I discovered this hilarious video a few weeks ago. It was made by the comedians Stevie Martin and Lola-Rose Maxwell and perfectly captures how infuriating it can feel to have to prove to you are not a robot when logging into an online account. When this goes wrong, it can feel like the interface is deliberately making life hard for you, even that it doesn’t like you. A curiously personal psychological reaction to what is ultimately a bunch of automated screens and text.
I read a book a few years ago called The Man Who Lied to his Laptop by a neuroscientist called Clifford Nass. In it, he makes the argument that our brains fundamentally can’t distinguish between machines and people, ascribing intentions and feelings to the machines we interact with based on just a few cues. It’s no wonder then that the video strikes such a chord.
We will protect a computer’s feelings, feel flattered by a brown-nosing piece of software and even do favors for technology that has been “nice” to us. All without even realising it.
—from The Man Who Lied to his Laptop by Clifford Nass.
In his book, Clifford tries to reverse engineer rules for human relationships based on what he has observed working best when humans and machines interact. From a design perspective, I think it offers a helpful framework for designing interactions. We should make sure software always feels like dealing with another pleasant human, not a scoundrel like in the video!
Design takeaway: What would your design be like if it was a person?
▶️ If you enjoyed this video by Stevie Martin, you’ll love her other ones too.
Object: Angry-faced car
Have you ever looked at car and thought that from the front of it strongly resembles a face? You’re not crazy. The phenomenon, known as pareidolia, is the tendency for our perception to see meaning or patterns in visual stimuli when there is none. Most commonly, this manifests as faces, which have been spotted everywhere from toast to the the surfaces of other planets.
Designers in the automotive industry have been exploiting this neurological phenomenon to make their cars seemed more desirable. It emerged about fifteen years ago that car purchasers in the US tended to prefer cars whose “face” looked a bit angry, compared to those that looked friendlier. The reasons for this are mysterious but it has been speculated an angry face communicates masculinity or allows the driver to feel more protected within their “angry” machine.
Design takeaway: Could you be more intentional about the “face” of your design?
👁👁 Pareidolia YouTube is pretty wild.
Quote: “Objects should explain themselves.”

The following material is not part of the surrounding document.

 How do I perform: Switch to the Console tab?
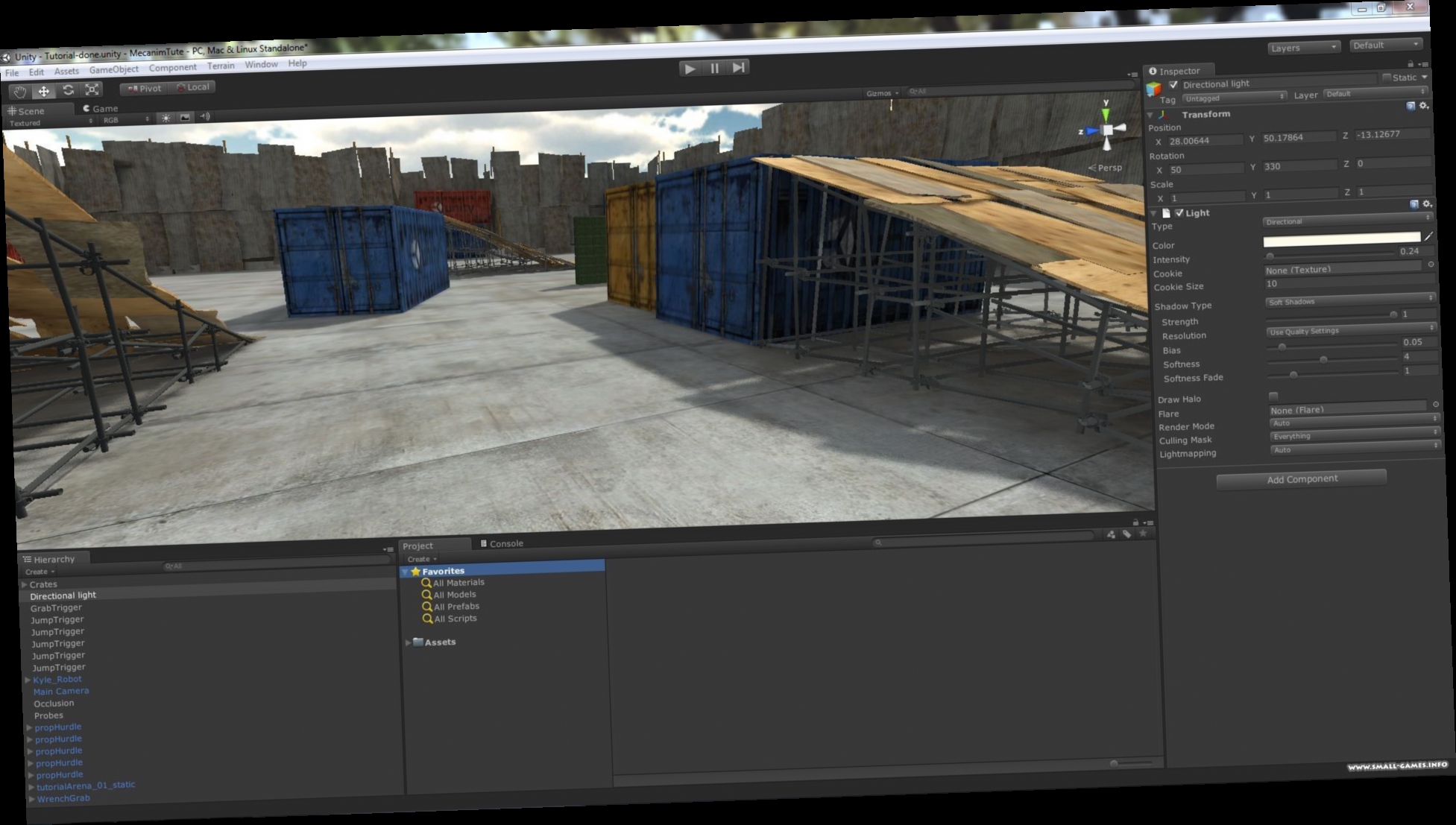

– Ken Kocienda, author of Creative Selection.
Ken was a designer and engineer at Apple under Steve Jobs and was responsible for the software that drove the original iPhone’s keyboard. I wrote about his thinking on “taste” earlier this year in Design Lobster #52. I like this short quote because I think captures more accurately what we mean when we use adjectives like intuitive or user-friendly.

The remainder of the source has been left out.